Moradores de Lisboa e associações de Defesa do Ambiente e do Património contestam o abate de 97 árvores no Campo Pequeno. A Câmara Municipal garante que as árvores a abater representam um risco para a população, e garante que a requalificação do jardim estará concluída em Agosto com novas árvores.

Em plena Primavera, a Câmara decidiu abater 97 árvores no âmbito do projecto de requalificação do Jardim Marquês de Marialva, na Praça do Campo Pequeno.

O vereador responsável diz que a decisão tem justificação técnica, e que também a ele lhe custa ver derrubar estas árvores.

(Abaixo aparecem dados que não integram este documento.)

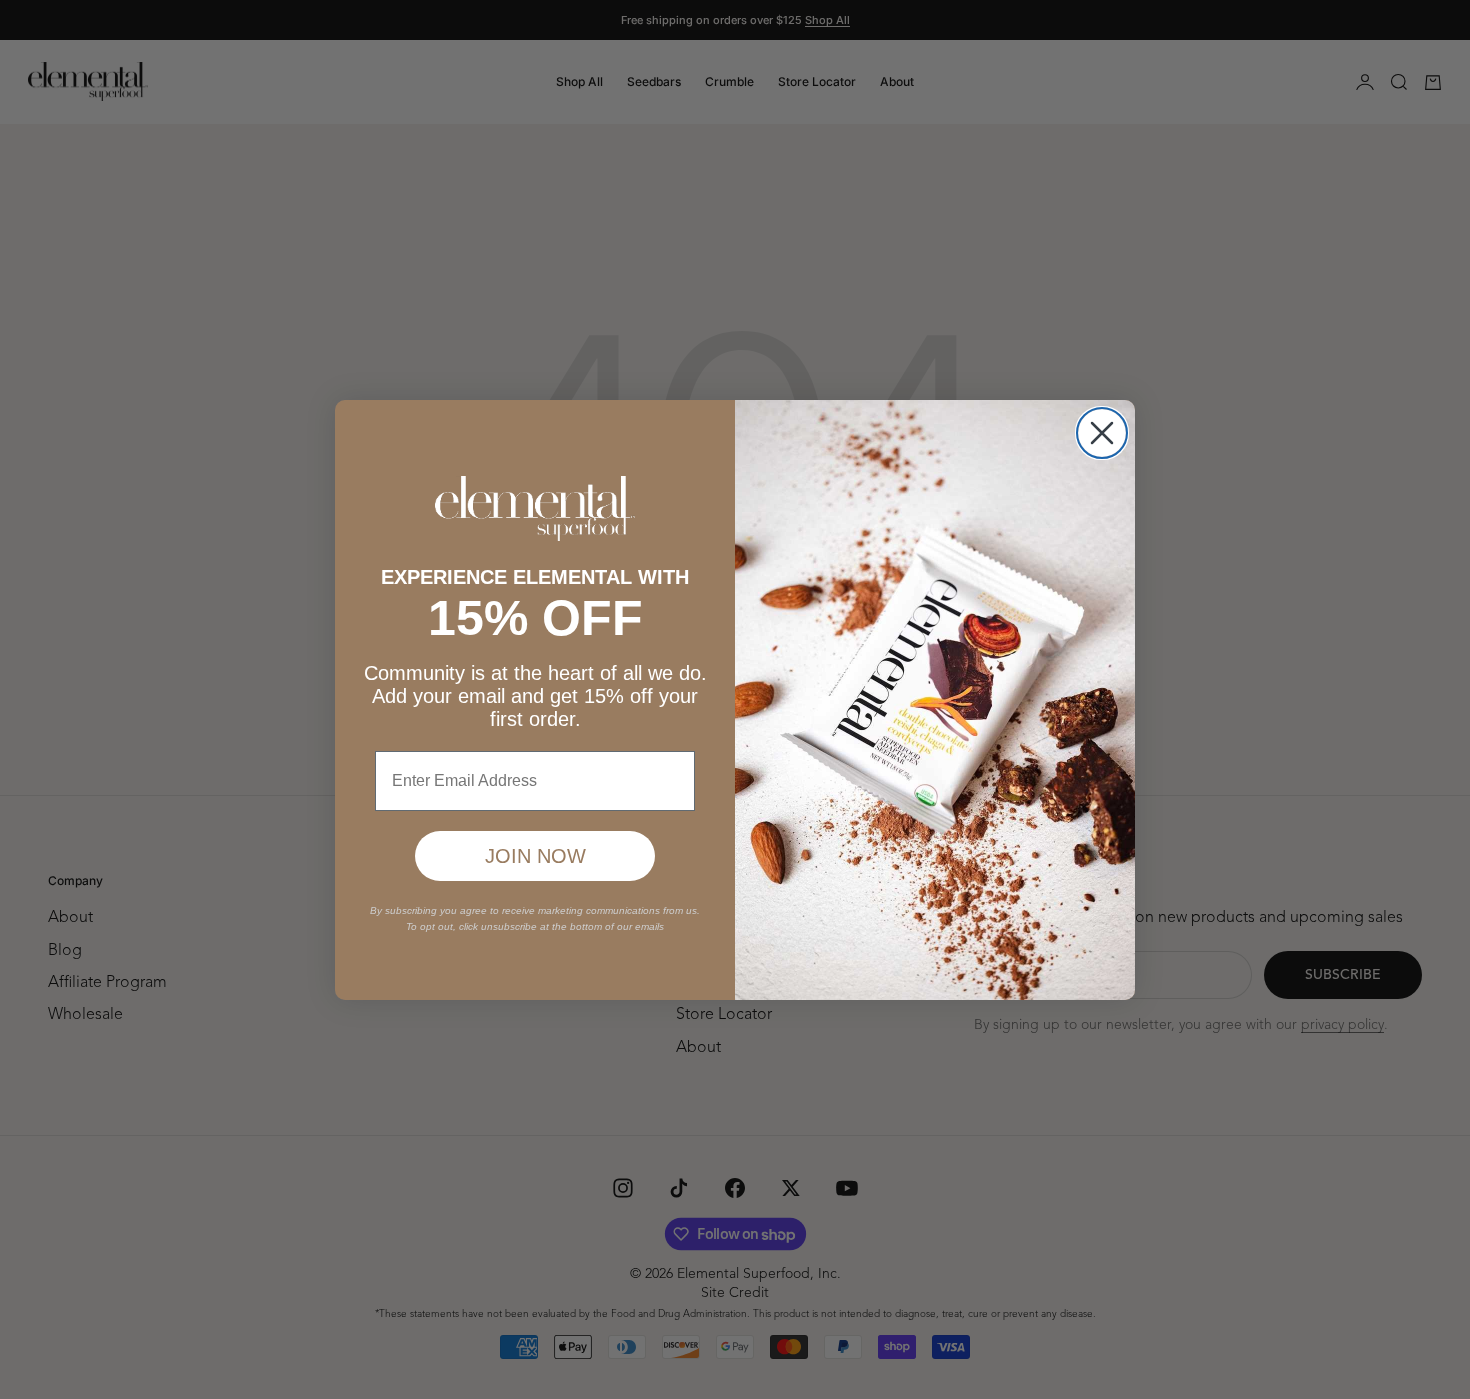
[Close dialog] (1102, 433)
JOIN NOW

Os serviços camarários justificam o abate das árvores dizendo que algumas das árvores estavam mal formadas, outras já se encontravam doentes, e outras foram danificadas pelas obras de remodelação da Praça de Touros, a construção do centro comercial e a do parque de estacionamento subterrâneo. As associações repondem que essa situação deveria ter sido acautelada.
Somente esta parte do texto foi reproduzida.